The primary antibodies used for CCT1-8 were from Santa Cruz Biotechnology: CCT1,
sc-53454; CCT2, sc-28556; CCT3, sc-33145; CCT4, sc-58865; CCT5, sc-13886; CCT6, sc100958; CCT7, sc-130441; and CCT8, sc-13891. The Hsp70 and Hsp90 antibodies were from
Enzo Life Sciences: Hsc70/Hsp70, SPA-820; and, Hsp90a, SPA-840. The secondary antibodies
were Alkaline Phosphatase (AP)-conjugated (Millipore) and the membranes were visualized
using AP-conjugate substrate kit (BioRad).
Electron Microscopy
Copper grids with Formvar carbon coating (400 mesh, Ted Pella) were glow discharged
for 20 s and 5 µL of purified human TRiC was placed on the grids for 5 min. Excess sample on
the grids was blotted off using filter paper and the grids were floated onto a drop of filtered 1.5%
uranyl acetate (Sigma-Aldrich) for 45 s. Grids were visualized under a JEOL 1200 SX
transmission electron microscope (TEM), and digital micrographs were taken using an AMT
16000S camera system.
Luciferase Refolding Assay
The luciferase refolding assay was preformed as described in Thulasiraman et al.
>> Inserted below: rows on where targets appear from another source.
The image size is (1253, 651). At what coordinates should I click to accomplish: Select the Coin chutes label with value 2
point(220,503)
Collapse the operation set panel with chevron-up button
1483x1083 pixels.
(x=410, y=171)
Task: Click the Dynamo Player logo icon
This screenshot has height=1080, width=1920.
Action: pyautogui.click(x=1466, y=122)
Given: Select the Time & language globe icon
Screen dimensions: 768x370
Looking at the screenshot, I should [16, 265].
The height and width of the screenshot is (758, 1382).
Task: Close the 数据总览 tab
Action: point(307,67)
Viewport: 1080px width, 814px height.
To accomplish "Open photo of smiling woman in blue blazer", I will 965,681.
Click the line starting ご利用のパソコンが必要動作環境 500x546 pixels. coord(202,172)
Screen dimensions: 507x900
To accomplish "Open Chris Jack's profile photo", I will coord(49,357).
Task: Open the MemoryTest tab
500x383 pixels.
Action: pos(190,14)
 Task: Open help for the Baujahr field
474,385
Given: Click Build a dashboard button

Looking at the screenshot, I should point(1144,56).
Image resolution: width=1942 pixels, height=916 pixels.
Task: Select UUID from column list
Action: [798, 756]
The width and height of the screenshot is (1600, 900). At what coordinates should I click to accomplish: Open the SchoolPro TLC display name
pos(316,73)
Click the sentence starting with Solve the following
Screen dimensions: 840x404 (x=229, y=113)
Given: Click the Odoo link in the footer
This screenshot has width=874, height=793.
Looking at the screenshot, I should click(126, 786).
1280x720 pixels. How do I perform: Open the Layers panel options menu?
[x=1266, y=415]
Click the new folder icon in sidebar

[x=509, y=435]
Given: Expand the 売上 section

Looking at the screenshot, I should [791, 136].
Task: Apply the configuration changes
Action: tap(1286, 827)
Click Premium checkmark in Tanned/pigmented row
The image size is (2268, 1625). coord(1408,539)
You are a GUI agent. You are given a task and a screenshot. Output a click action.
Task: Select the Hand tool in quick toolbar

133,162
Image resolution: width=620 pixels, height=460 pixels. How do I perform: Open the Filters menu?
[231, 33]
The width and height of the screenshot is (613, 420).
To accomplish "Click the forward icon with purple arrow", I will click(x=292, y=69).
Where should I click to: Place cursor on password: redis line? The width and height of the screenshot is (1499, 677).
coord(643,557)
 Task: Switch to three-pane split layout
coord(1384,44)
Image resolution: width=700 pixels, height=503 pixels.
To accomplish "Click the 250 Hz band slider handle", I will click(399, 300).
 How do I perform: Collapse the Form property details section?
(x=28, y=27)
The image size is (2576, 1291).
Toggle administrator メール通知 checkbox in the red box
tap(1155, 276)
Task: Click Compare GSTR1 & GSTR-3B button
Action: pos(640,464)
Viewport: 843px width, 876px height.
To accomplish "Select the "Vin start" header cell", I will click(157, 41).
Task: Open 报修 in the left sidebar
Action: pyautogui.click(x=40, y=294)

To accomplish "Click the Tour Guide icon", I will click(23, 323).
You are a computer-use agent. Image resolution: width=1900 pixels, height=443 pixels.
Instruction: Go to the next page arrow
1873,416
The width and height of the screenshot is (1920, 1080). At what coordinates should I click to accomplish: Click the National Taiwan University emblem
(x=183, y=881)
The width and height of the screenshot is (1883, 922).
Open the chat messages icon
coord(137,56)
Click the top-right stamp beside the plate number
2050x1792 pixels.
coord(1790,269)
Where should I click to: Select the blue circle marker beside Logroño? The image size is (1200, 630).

(2000). Briefly, 8.2 µM of luciferase (Promega) was unfolded in unfolding buffer (6 M guanidine
hydrochloride, 25 mM HEPES/KOH pH 7.4, 50 mM KOAc, and 5 mM DTT) at room temperature
for 1 hour with mixing. The unfolded luciferase was diluted 1:40 (205 nM) in unfolding buffer and
then further diluted 1:25 (8.2 nM) into refolding buffer (25 mM HEPES/KOH, pH 7.4, 100 mM
KOAc, 10 mM Mg(OAc)2, 2 mM DTT, 1 mM ATP, 10 mM creatine phosphate, 40 U/mL creatine
kinase, 2% DMSO) with or without 400 nM of purified human TRiC. At various time points, an
aliquot of the refolding reaction was diluted 1:25 into Steady-Glo Assay Reagent buffer
(Promega) and luminescence was measured on a FLUOstar Optima plate reader (BMG
Labtech) with FLUOstar Optima software.
56
Human γD-Crystallin Aggregation Suppression Assay
The aggregation suppression assay is described in detail in Knee et al. (2011). Briefly,
23 µM human γD-crystallin was unfolded overnight at 37 °C in unfolding buffer (5.5 M guanidine
hydrochloride, 50 mM Tris-HCl, pH 7.5, and 5 mM DTT). To initiate aggregation the unfolded
protein was diluted 1:10 (2.3 µM) into refolding buffer (50 mM Tris-HCl, pH 7.5, 1 mM DTT, 50
mM KCl, 5 mM MgCl2, 1 mM ATP) with or without 2.3 µM purified human TRiC. Aggregation
kinetics were measured at 350 nm on a Cary UV/Vis spectrophotometer (Varian) using the
Varian Kinetics program.
57
Results
Purification
The first step in purifying endogenous human TRiC from HeLa cells was separating the
cytoplasmic fraction of the cells from the nuclei, because TRiC is a cytoplasmic chaperonin.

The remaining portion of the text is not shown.